Signal sequences are short amino acid sequences that guide newly synthesized proteins to their proper location within the cell. Classical signal sequences are fifteen to sixty amino acids long and present at the N-terminus of a polypeptide chain. Each signal sequence has a conserved segment of basic residues towards their N terminus, a hydrophobic core, and a C-terminus rich in polar residues. The C-terminus also contains a signal cleavage site and features a -3 -1 sequence motif. The -3-1 sequence motif contains amino acids with short side chains such as alanine at -1 and uncharged residues at -3 positions, relative to the signal cleavage site (considered position 0).

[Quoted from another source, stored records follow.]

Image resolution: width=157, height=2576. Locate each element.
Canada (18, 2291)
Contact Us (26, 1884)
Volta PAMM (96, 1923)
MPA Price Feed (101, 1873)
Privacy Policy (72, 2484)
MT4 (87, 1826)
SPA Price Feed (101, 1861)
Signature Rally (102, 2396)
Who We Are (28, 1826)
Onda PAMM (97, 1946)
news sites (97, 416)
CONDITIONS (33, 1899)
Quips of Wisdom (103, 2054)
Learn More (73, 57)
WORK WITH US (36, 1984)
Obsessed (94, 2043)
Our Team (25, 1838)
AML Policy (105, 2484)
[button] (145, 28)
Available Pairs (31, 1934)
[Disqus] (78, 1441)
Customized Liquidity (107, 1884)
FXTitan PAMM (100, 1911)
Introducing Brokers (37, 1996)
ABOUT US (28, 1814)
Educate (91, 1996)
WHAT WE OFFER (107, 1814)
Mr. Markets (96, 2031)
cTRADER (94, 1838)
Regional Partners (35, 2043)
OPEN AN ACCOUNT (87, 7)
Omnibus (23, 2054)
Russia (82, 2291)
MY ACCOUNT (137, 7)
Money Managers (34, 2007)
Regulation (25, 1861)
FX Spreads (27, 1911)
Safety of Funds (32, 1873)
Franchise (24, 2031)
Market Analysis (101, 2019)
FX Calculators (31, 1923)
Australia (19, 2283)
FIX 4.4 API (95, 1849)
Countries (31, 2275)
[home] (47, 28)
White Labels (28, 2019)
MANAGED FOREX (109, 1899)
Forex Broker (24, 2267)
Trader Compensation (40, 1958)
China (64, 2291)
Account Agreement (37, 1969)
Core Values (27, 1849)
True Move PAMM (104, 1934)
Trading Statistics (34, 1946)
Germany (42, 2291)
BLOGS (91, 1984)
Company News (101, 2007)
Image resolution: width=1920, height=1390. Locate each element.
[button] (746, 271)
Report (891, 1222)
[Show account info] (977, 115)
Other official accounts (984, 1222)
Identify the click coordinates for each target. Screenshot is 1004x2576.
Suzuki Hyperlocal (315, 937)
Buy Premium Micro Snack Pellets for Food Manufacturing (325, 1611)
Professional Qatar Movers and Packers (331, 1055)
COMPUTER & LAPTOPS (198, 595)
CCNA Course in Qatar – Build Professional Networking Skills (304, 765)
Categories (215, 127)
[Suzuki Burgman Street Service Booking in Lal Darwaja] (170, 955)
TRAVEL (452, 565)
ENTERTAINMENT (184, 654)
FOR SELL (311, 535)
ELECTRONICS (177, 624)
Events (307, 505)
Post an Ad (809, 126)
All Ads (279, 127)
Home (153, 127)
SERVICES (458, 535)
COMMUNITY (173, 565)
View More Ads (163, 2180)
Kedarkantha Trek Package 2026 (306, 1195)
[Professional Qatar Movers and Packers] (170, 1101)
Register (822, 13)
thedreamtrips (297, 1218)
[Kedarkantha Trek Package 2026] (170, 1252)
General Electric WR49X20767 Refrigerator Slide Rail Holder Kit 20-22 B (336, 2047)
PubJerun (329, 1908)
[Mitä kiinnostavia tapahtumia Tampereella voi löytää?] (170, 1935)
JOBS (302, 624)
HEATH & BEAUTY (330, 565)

Cellular organelles contain sorting receptors that recognize the sorting signals and guide the cargo into the correct compartment. Sorting receptors can be soluble such as the nuclear receptors, or membrane-bound, as observed in mitochondria, chloroplast, ER, and peroxisomes. After the proteins are delivered to their proper location, the sorting receptors are recycled back for multiple rounds of protein sorting.
Inside the organelle, signal peptidases cleave the signal sequences of the newly delivered protein at their signal cleavage site. Some signal sequences are present internally within the polypeptide and remain permanently associated without being cleaved off, as found in many nuclear proteins. Furthermore, some signal sequences are rich in hydrophobic amino acid residues that help to anchor transmembrane proteins. Such signal sequences are called signal-anchor sequences. Mutations or removal of signal sequences leads to defective routing of proteins and are associated with physiological conditions such as inherited kidney diseases, autoimmune diseases, cardiovascular diseases, and several metabolic disorders.